# [Material]
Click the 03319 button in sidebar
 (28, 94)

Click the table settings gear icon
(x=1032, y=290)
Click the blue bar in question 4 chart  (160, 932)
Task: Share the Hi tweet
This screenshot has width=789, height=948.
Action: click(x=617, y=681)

...

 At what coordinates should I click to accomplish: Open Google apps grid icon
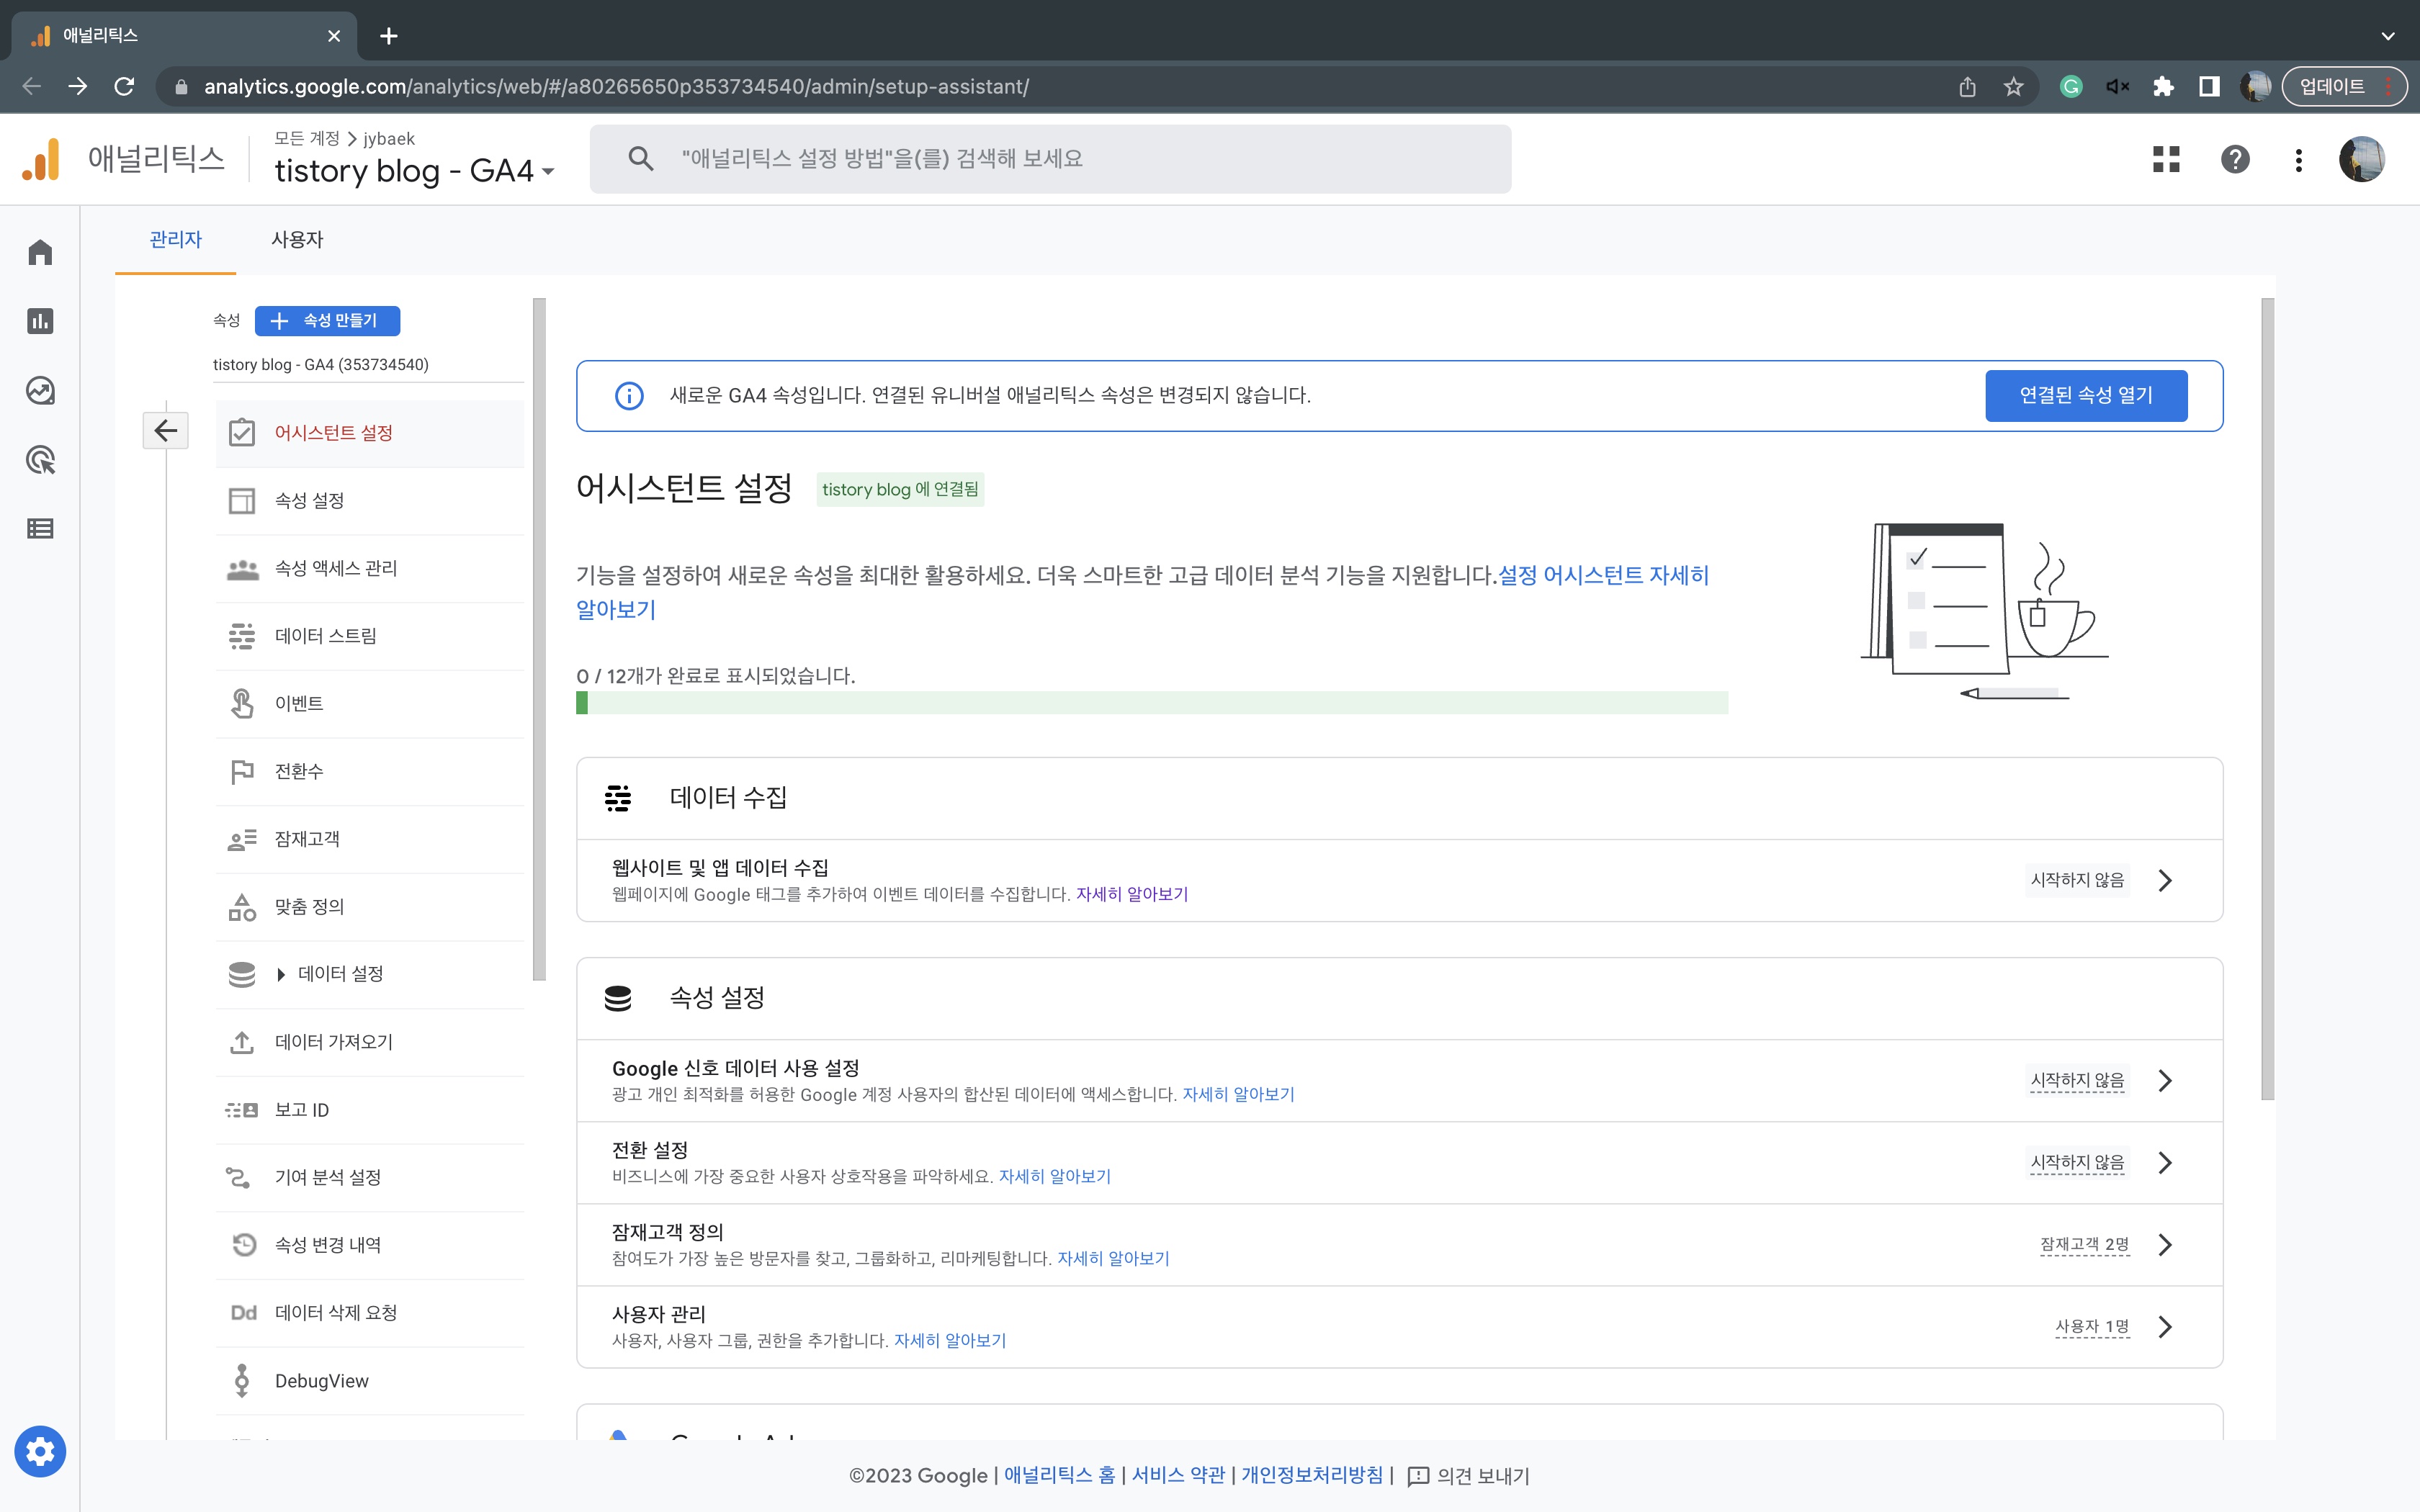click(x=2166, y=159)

# [Aim of the task]
Update the lines from the one containing "Click the 03319 button in sidebar" down to the one containing "Action: click(x=617, y=681)", changing "sidebar" to "side panel" and keeping everything else the same. Give back only those lines.

# [Exercise answer]
Click the 03319 button in side panel
 (28, 94)

Click the table settings gear icon
(x=1032, y=290)
Click the blue bar in question 4 chart  (160, 932)
Task: Share the Hi tweet
This screenshot has width=789, height=948.
Action: click(x=617, y=681)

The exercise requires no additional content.